> _JOB_: Pull out every line in the entries that contains the string "accomplish", matching case exactly, and list those lines as they appear.
::::
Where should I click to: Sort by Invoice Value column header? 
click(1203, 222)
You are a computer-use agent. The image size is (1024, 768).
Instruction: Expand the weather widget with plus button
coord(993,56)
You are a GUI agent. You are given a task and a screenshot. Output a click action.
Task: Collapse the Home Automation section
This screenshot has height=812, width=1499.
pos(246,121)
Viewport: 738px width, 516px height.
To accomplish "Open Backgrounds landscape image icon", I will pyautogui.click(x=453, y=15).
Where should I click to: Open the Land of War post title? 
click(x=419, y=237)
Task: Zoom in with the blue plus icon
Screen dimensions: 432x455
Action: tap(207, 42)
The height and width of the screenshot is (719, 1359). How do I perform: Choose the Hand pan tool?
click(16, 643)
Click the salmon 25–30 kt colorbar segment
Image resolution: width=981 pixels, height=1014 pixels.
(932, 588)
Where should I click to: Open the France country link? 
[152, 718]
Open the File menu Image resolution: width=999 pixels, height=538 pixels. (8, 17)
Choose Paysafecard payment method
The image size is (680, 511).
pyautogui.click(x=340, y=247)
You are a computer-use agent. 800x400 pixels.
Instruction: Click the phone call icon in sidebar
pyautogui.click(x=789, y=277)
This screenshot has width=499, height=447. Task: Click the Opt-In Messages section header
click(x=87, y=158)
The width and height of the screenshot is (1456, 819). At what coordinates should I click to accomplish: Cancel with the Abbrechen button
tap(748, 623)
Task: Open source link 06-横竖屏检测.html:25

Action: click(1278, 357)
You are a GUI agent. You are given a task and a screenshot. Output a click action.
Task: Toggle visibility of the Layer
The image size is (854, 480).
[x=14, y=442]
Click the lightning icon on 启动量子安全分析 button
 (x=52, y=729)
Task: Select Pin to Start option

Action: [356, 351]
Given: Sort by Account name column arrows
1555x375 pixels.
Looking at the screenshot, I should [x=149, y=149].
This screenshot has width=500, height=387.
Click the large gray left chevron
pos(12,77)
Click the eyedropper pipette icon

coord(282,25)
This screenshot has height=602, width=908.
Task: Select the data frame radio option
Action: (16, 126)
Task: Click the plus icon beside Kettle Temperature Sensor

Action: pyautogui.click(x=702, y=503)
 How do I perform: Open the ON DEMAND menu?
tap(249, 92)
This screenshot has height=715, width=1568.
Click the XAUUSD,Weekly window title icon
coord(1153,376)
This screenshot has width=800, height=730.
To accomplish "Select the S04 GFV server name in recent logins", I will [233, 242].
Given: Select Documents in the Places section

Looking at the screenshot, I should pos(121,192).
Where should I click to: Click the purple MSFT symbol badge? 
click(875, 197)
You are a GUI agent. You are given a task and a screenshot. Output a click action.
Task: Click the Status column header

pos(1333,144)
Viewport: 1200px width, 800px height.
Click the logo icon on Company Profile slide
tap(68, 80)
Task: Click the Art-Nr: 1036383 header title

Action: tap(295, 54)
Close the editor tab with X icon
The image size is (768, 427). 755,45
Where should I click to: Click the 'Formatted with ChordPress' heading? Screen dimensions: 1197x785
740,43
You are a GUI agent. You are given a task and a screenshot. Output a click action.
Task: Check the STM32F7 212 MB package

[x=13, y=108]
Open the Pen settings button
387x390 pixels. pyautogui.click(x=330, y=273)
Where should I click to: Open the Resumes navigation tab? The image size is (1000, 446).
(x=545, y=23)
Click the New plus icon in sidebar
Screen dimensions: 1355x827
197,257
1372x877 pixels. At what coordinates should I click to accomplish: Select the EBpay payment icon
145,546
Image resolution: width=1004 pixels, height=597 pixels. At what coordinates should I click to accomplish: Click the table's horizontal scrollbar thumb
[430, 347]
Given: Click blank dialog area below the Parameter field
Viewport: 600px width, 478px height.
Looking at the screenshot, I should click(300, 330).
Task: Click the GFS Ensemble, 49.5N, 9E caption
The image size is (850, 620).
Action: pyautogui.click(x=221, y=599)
::::
> _EXPECTED ANSWER_:
To accomplish "Open Backgrounds landscape image icon", I will pyautogui.click(x=453, y=15).
The width and height of the screenshot is (1456, 819). At what coordinates should I click to accomplish: Cancel with the Abbrechen button
To accomplish "Select the S04 GFV server name in recent logins", I will [233, 242].
1372x877 pixels. At what coordinates should I click to accomplish: Select the EBpay payment icon
Image resolution: width=1004 pixels, height=597 pixels. At what coordinates should I click to accomplish: Click the table's horizontal scrollbar thumb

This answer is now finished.